Background: Chagas disease, caused by Trypanosoma cruzi, remains a serious public health concern in many areas of Latin America, including México. It is also endemic in Texas with an autochthonous canine cycle, abundant vectors (Triatoma species) in many counties, and established domestic and peridomestic cycles which make competent reservoirs available throughout the state. Yet, Chagas disease is not reportable in Texas, blood donor screening is not mandatory, and the serological profiles of human and canine populations remain unknown. The purpose of this analysis was to provide a formal risk assessment, including risk maps, which recommends the removal of these lacunae.
Methods and findings: The spatial relative risk of the establishment of autochthonous Chagas disease cycles in Texas was assessed using a five-stage analysis. 1. Ecological risk for Chagas disease was established at a fine spatial resolution using a maximum entropy algorithm that takes as input occurrence points of vectors and environmental layers. The analysis was restricted to triatomine vector species for which new data were generated through field collection and through collation of post-1960 museum records in both México and the United States with sufficiently low georeferenced error to be admissible given the spatial resolution of the analysis (1 arc-minute). The new data extended the distribution of vector species to 10 new Texas counties. The models predicted that Triatoma gerstaeckeri has a large region of contiguous suitable habitat in the southern United States and México, T. lecticularia has a diffuse suitable habitat distribution along both coasts of the same region, and T. sanguisuga has a disjoint suitable habitat distribution along the coasts of the United States.

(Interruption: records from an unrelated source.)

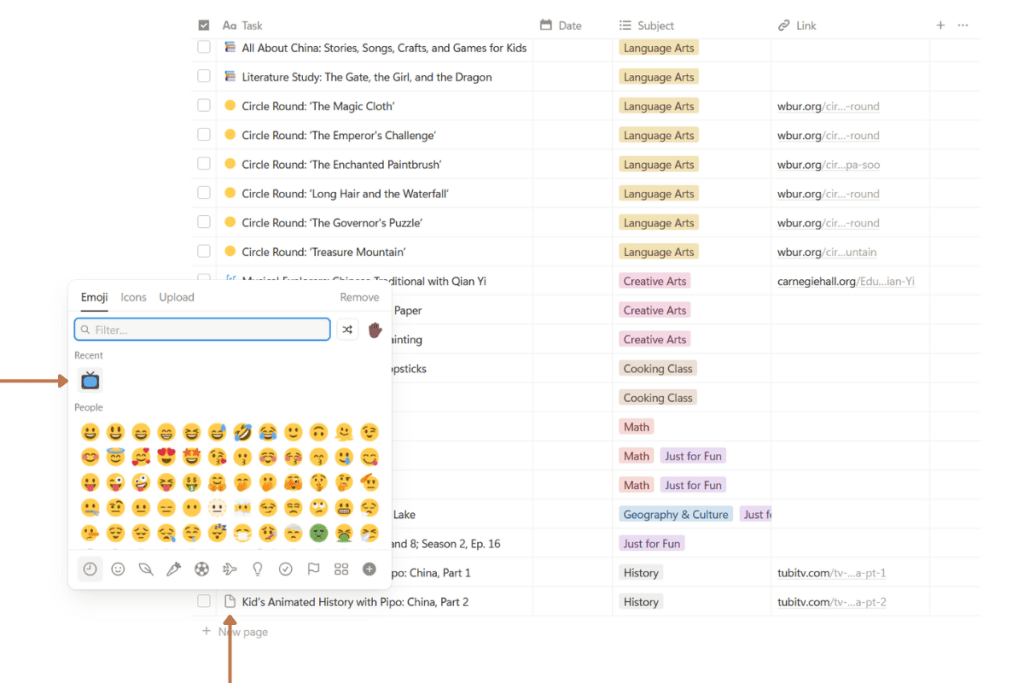
Task: Select the TV emoji under Recent
Action: click(90, 380)
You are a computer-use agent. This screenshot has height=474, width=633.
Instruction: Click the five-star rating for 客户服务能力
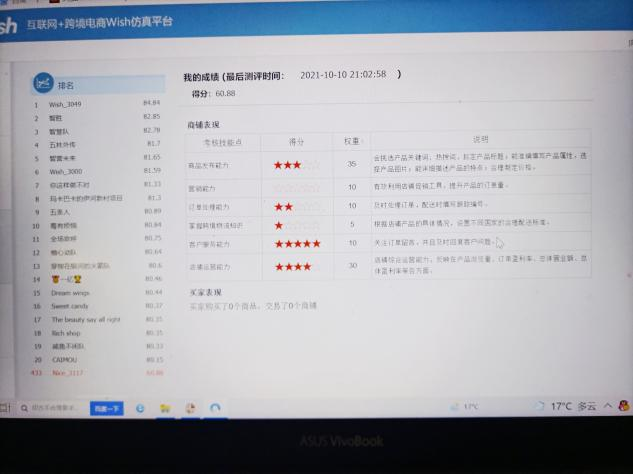coord(296,244)

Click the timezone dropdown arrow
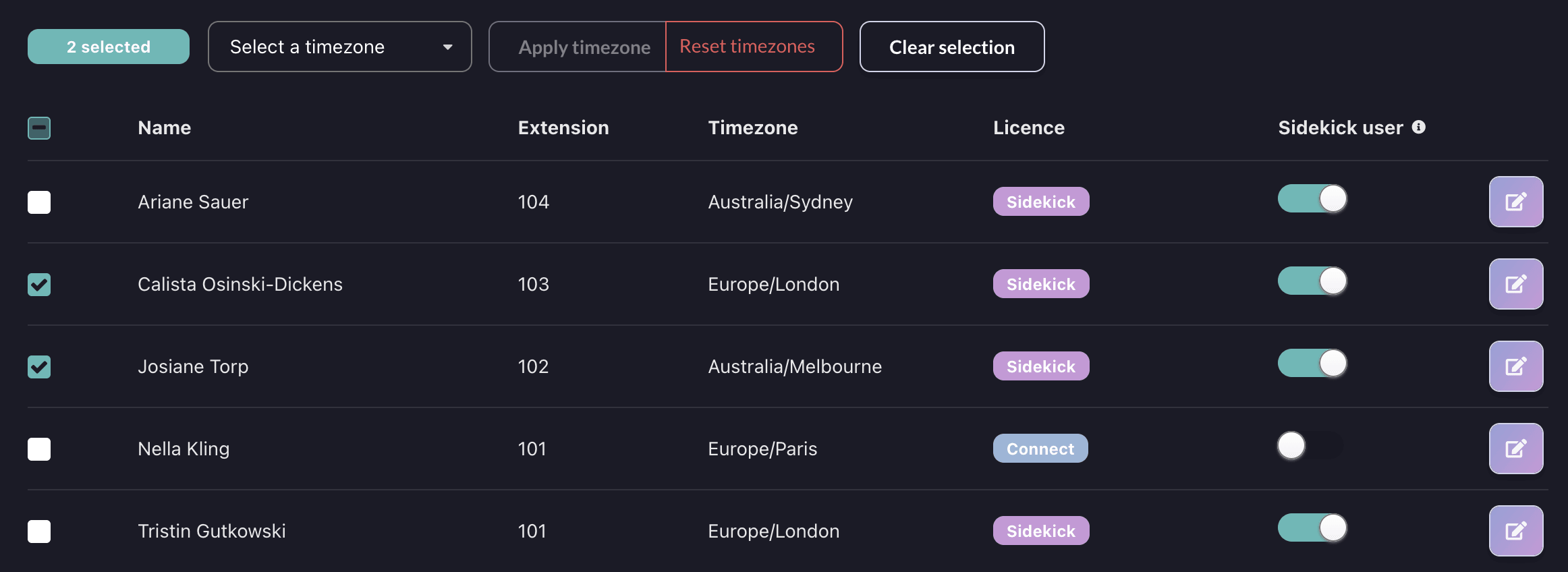(447, 47)
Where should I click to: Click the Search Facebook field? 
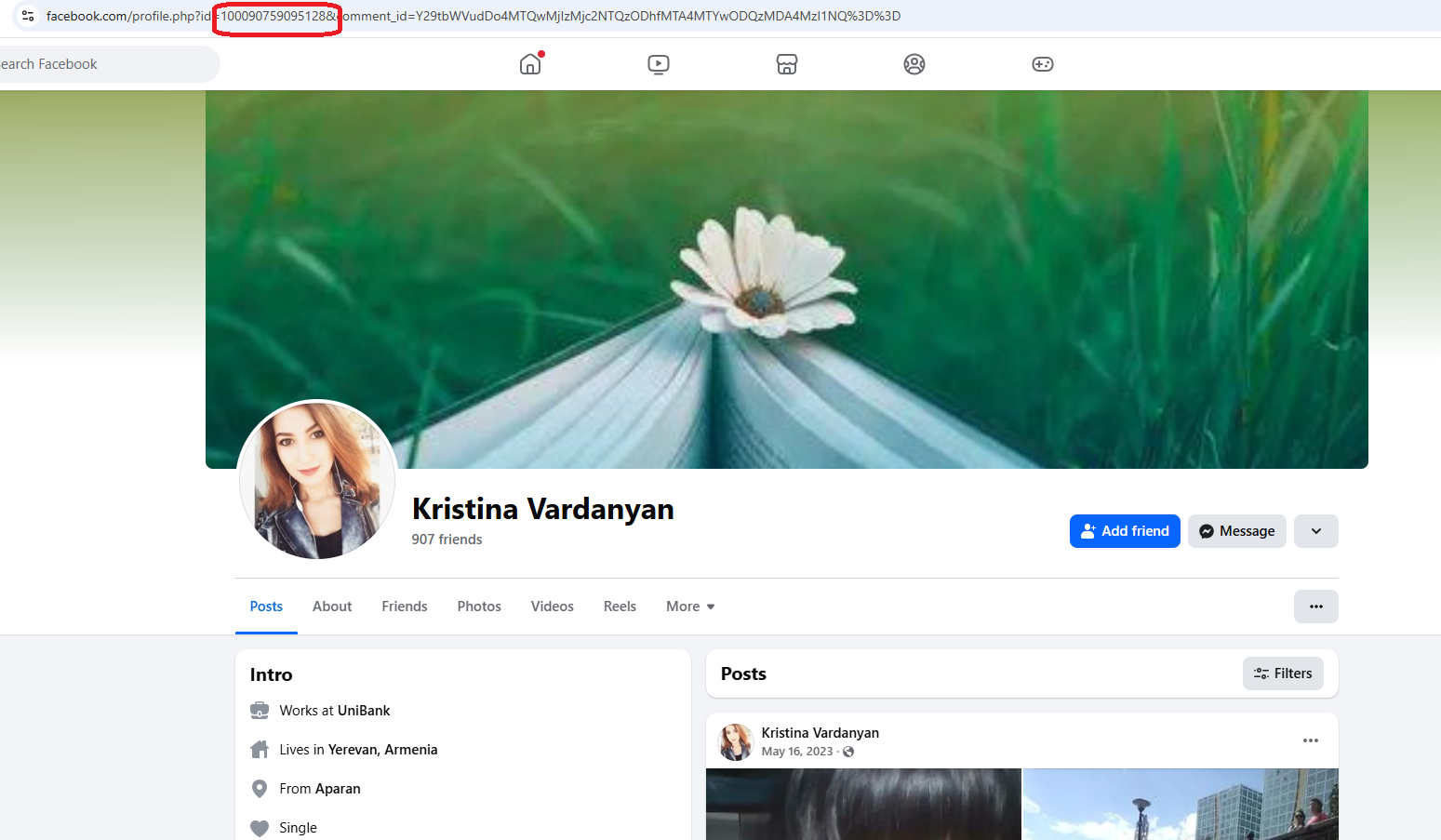[102, 64]
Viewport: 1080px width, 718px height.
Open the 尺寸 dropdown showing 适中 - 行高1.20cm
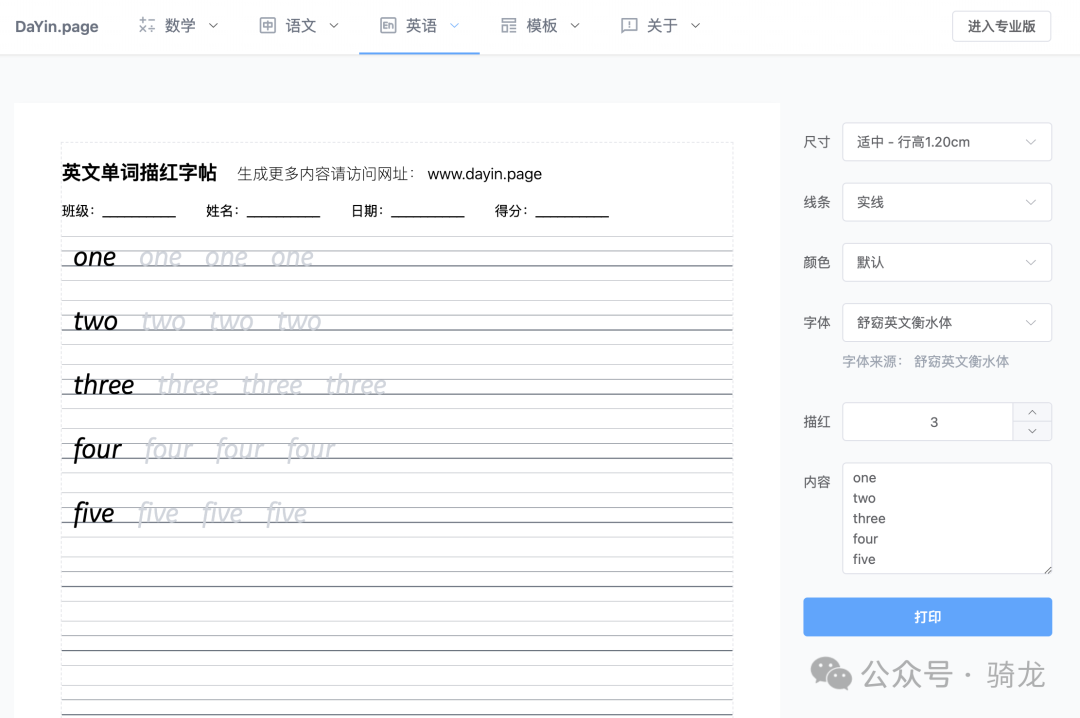946,142
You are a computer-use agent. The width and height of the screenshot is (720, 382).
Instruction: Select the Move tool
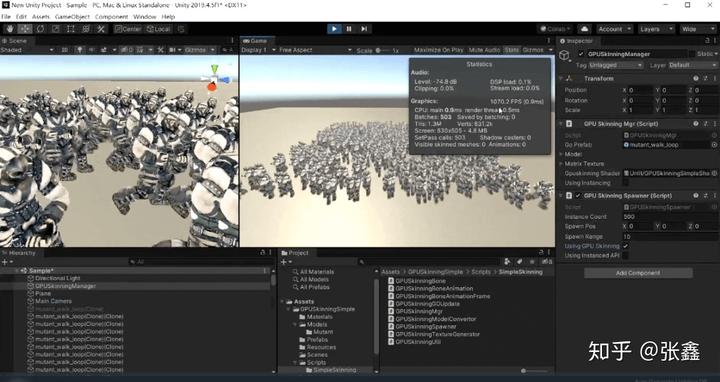[x=25, y=29]
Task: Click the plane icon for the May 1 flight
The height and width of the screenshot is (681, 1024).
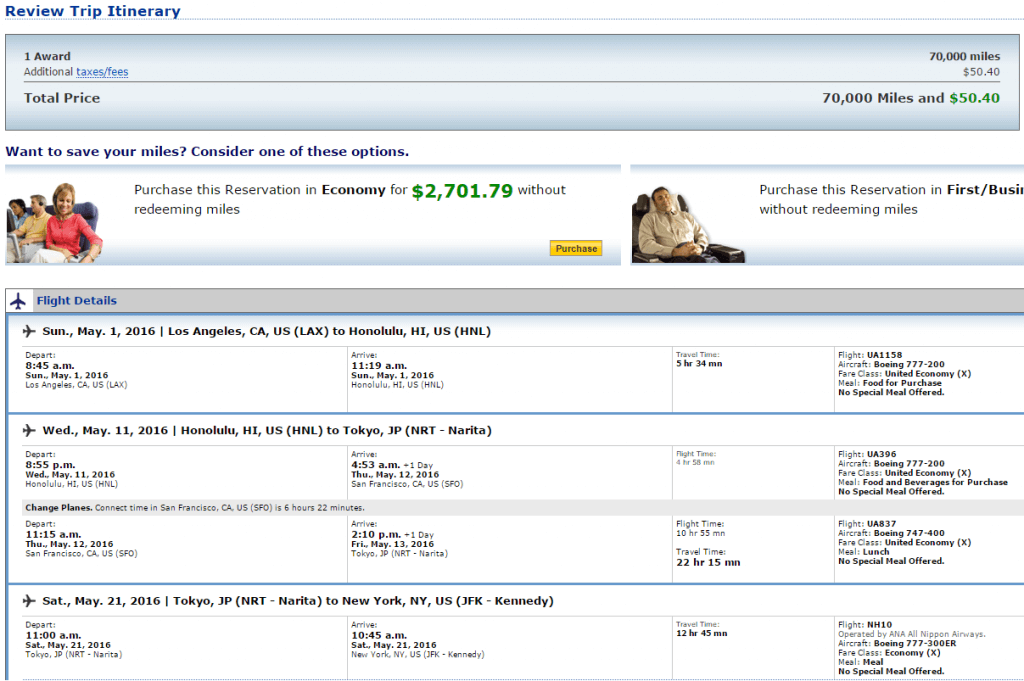Action: click(x=28, y=331)
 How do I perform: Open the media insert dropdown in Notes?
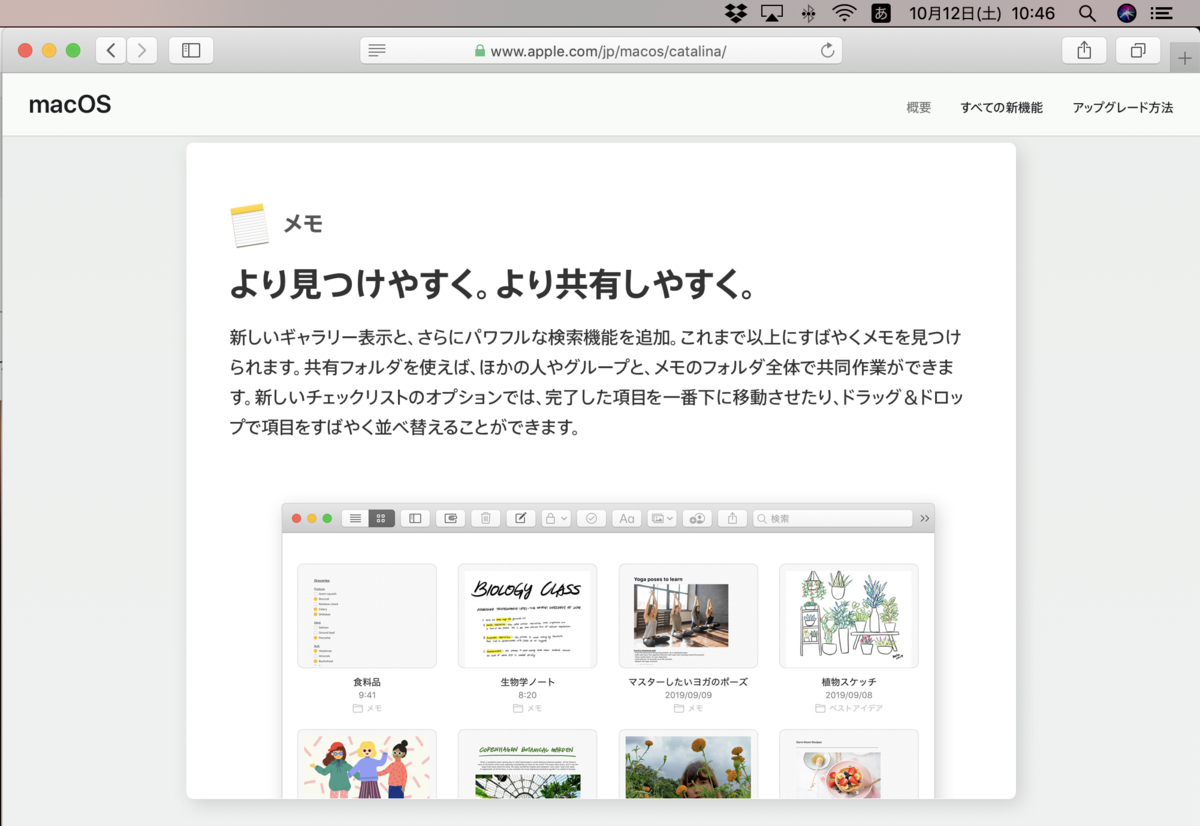pos(661,518)
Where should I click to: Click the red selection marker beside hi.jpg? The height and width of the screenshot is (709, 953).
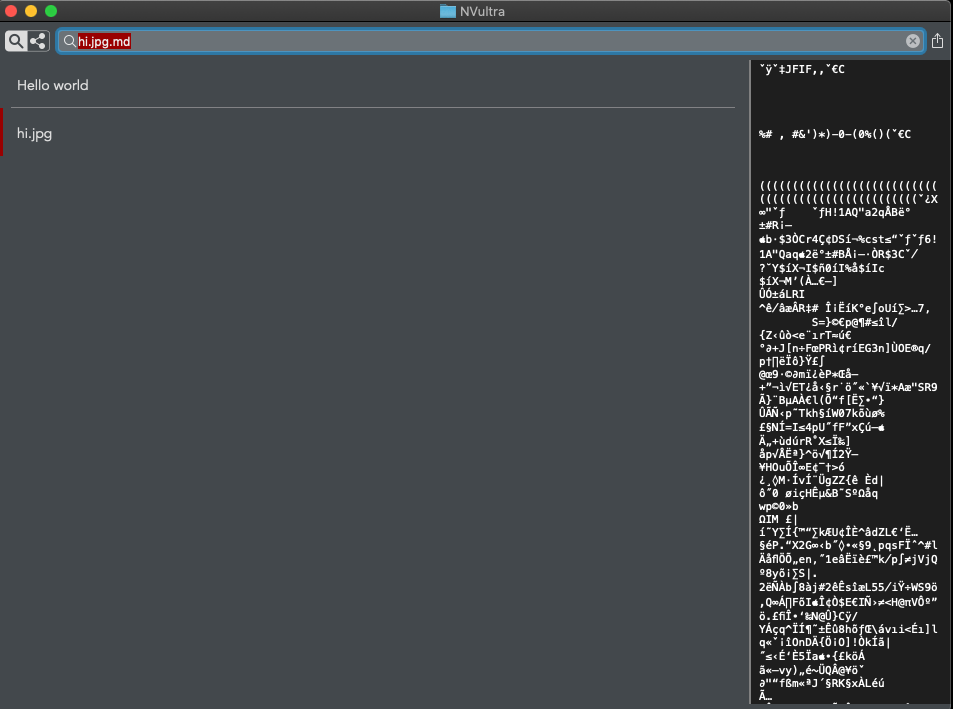point(2,133)
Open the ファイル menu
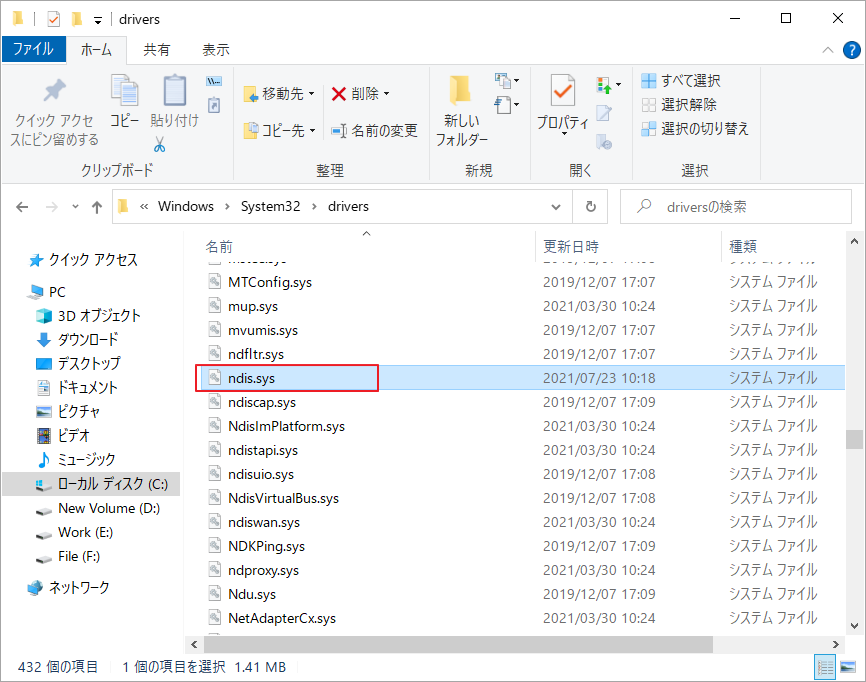The width and height of the screenshot is (866, 682). 33,49
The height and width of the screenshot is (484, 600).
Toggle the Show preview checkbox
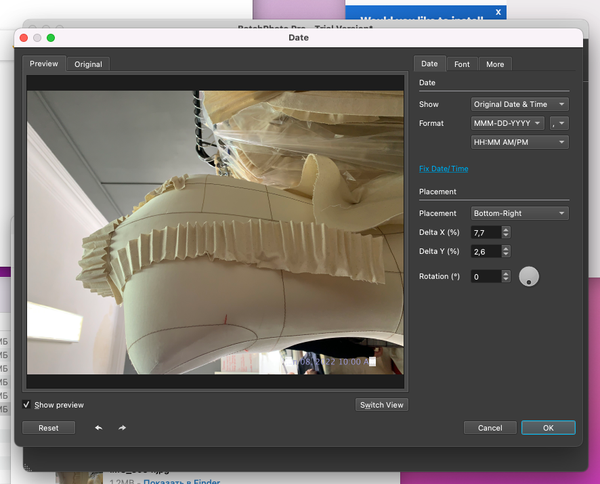(27, 405)
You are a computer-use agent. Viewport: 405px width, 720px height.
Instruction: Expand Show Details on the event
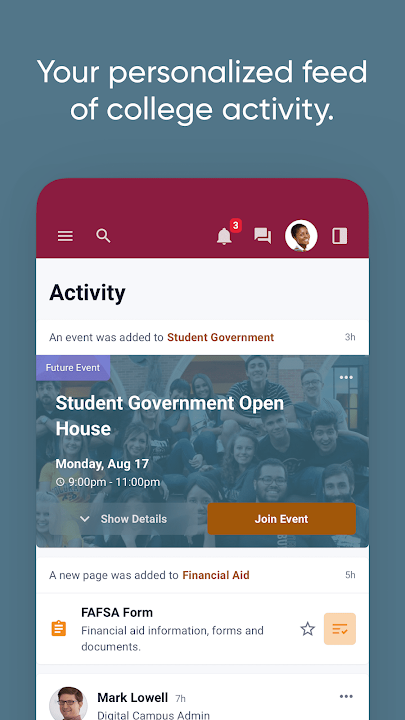[x=123, y=519]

The ecological risk is highest in south Texas. 2. Incidence-based relative risk was computed at the county level using the Bayesian Besag-York-Mollié model and post-1960 T. cruzi incidence data. This risk is concentrated in south Texas. 3. The ecological and incidence-based risks were analyzed together in a multi-criteria dominance analysis of all counties and those counties in which there were as yet no reports of parasite incidence. Both analyses picked out counties in south Texas as those at highest risk. 4. As an alternative to the multi-criteria analysis, the ecological and incidence-based risks were compounded in a multiplicative composite risk model. Counties in south Texas emerged as those with the highest risk. 5. Risk as the relative expected exposure rate was computed using a multiplicative model for the composite risk and a scaled population county map for Texas. Counties with highest risk were those in south Texas and a few counties with high human populations in north, east, and central Texas showing that, though Chagas disease risk is concentrated in south Texas, it is not restricted to it.
Conclusions: For all of Texas, Chagas disease should be designated as reportable, as it is in Arizona and Massachusetts. At least for south Texas, lower than N, blood donor screening should be mandatory, and the serological profiles of human and canine populations should be established. It is also recommended that a joint initiative be undertaken by the United States and México to combat Chagas disease in the trans-border region. The methodology developed for this analysis can be easily exported to other geographical and disease contexts in which risk assessment is of potential value.